- **TASK STATEMENT**:
What you write should be the line containing "Given: Click the Babylon logo icon" followed by every line after it to the end of the listing, exactly as given, and nothing more.

- **WORKING DATA**:

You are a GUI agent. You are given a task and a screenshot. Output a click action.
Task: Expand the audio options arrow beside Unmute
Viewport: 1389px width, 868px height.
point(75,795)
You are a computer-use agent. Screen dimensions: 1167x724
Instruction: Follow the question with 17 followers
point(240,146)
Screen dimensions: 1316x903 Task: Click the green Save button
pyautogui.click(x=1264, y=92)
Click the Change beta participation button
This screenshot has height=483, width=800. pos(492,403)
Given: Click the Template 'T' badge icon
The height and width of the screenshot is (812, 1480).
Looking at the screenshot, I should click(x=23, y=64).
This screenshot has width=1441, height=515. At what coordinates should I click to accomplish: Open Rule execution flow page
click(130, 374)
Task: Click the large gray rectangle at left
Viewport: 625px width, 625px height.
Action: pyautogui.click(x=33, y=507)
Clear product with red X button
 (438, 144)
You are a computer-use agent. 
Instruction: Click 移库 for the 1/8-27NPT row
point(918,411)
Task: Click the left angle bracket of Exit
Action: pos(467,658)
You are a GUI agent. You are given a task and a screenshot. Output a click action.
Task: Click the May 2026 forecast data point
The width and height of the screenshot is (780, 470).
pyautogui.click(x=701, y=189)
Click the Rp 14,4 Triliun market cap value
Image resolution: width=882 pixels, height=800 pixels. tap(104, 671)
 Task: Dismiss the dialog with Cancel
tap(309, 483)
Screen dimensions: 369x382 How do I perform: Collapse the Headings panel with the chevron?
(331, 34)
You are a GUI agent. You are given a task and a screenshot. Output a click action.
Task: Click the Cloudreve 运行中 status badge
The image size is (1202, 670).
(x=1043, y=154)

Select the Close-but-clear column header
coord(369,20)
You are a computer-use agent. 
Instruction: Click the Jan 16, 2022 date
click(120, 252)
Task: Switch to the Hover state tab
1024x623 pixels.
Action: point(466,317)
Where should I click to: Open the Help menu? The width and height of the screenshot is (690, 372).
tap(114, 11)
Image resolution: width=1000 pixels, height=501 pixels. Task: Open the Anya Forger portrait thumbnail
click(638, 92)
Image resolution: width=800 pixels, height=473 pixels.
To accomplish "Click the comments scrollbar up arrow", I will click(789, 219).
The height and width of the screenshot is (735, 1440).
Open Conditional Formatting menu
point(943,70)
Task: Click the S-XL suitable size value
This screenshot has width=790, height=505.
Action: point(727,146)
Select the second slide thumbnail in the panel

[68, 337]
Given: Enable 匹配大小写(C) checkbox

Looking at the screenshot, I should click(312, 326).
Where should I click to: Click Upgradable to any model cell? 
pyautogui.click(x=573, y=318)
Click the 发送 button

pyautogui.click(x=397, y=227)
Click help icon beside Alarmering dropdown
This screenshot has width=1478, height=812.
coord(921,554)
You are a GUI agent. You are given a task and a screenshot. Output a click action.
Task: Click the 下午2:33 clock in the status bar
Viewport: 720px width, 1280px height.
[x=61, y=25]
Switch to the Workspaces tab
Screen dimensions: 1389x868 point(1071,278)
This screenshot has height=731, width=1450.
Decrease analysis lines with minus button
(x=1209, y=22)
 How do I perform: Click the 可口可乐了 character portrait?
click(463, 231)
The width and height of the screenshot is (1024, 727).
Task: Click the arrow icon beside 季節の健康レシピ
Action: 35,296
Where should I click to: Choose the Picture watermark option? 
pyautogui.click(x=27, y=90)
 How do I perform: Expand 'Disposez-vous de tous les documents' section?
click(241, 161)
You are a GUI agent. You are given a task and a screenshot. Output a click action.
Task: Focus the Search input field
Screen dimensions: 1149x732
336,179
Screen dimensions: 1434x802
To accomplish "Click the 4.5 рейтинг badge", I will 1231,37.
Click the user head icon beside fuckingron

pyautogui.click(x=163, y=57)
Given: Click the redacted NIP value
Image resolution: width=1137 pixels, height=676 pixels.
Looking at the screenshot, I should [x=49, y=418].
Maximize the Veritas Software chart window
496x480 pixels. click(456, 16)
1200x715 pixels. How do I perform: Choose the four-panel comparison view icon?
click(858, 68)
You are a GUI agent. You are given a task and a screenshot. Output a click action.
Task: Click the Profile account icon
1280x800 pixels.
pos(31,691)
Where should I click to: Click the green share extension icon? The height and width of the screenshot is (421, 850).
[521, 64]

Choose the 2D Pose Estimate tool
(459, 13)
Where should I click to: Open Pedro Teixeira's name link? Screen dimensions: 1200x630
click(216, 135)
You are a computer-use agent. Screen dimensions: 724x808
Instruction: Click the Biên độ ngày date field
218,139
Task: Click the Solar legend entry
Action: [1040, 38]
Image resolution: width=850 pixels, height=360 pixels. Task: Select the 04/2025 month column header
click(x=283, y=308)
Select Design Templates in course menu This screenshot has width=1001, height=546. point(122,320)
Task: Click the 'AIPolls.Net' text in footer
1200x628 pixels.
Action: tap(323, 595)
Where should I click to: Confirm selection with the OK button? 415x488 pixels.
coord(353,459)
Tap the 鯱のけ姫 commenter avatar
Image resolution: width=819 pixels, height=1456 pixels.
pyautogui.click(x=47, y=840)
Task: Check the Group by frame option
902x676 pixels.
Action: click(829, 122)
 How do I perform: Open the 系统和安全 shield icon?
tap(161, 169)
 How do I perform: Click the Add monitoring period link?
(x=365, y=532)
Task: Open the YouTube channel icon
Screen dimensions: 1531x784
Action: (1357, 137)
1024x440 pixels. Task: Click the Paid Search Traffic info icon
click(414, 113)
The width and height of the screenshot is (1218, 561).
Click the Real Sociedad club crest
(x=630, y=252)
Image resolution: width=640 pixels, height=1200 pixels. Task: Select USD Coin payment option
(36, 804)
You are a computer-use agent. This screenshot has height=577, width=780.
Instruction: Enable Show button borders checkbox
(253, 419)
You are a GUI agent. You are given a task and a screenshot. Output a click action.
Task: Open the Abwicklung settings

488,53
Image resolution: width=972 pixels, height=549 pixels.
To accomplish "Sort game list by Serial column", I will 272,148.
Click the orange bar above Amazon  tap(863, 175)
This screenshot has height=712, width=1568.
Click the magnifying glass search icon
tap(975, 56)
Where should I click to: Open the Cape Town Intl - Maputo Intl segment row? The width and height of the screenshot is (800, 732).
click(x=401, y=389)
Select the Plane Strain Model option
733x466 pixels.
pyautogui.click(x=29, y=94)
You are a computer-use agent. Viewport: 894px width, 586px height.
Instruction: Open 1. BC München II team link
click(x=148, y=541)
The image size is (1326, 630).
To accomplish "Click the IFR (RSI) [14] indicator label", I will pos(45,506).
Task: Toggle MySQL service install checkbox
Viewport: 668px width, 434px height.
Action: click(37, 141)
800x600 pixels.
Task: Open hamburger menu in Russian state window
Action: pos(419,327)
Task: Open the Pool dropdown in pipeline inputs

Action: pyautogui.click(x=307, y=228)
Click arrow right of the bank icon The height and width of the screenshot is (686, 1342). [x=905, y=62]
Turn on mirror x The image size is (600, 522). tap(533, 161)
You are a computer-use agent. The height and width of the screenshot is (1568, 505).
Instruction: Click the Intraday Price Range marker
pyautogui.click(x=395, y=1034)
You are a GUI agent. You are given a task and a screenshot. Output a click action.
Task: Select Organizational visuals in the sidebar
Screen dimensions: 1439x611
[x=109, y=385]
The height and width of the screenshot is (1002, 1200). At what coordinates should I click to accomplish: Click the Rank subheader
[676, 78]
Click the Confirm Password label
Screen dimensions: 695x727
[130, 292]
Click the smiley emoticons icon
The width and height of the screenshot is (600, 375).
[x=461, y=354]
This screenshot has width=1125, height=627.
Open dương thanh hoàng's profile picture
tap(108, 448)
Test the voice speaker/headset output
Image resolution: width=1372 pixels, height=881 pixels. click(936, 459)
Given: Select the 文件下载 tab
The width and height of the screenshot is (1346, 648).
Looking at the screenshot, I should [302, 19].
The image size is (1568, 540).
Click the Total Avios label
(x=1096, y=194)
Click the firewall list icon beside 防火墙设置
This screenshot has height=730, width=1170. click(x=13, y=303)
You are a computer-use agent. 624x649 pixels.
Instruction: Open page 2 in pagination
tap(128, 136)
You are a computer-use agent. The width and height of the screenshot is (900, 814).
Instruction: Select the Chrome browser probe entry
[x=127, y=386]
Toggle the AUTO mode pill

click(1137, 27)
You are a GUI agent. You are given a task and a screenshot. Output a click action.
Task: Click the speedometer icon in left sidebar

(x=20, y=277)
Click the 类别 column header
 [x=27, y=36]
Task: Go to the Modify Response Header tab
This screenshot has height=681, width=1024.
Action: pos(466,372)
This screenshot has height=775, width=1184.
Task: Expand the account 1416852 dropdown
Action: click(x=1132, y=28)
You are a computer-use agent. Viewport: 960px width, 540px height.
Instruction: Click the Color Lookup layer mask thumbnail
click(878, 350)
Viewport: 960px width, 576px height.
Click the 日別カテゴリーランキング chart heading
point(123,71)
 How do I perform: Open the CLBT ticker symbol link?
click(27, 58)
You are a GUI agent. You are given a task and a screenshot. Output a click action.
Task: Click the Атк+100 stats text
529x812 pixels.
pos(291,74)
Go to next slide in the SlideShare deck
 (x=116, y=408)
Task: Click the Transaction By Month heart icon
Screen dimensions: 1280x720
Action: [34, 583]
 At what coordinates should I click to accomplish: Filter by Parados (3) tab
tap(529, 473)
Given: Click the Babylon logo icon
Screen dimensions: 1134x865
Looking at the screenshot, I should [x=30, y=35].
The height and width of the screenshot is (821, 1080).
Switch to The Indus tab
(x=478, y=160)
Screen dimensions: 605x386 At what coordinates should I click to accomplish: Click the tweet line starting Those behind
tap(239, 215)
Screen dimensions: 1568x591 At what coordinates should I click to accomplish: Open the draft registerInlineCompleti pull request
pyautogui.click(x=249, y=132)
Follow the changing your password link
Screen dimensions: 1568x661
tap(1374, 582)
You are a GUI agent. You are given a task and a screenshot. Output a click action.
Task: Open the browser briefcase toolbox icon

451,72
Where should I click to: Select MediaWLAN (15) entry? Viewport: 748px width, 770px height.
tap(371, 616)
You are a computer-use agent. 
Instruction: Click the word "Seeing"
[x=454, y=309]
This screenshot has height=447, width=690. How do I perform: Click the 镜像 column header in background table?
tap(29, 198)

- **RESPONSE AREA**:
Given: Click the Babylon logo icon
Screen dimensions: 1134x865
Looking at the screenshot, I should [x=30, y=35].
The height and width of the screenshot is (821, 1080).
Switch to The Indus tab
(x=478, y=160)
Screen dimensions: 605x386 At what coordinates should I click to accomplish: Click the tweet line starting Those behind
tap(239, 215)
Screen dimensions: 1568x591 At what coordinates should I click to accomplish: Open the draft registerInlineCompleti pull request
pyautogui.click(x=249, y=132)
Follow the changing your password link
Screen dimensions: 1568x661
tap(1374, 582)
You are a GUI agent. You are given a task and a screenshot. Output a click action.
Task: Open the browser briefcase toolbox icon

451,72
Where should I click to: Select MediaWLAN (15) entry? Viewport: 748px width, 770px height.
tap(371, 616)
You are a computer-use agent. 
Instruction: Click the word "Seeing"
[x=454, y=309]
This screenshot has height=447, width=690. How do I perform: Click the 镜像 column header in background table?
tap(29, 198)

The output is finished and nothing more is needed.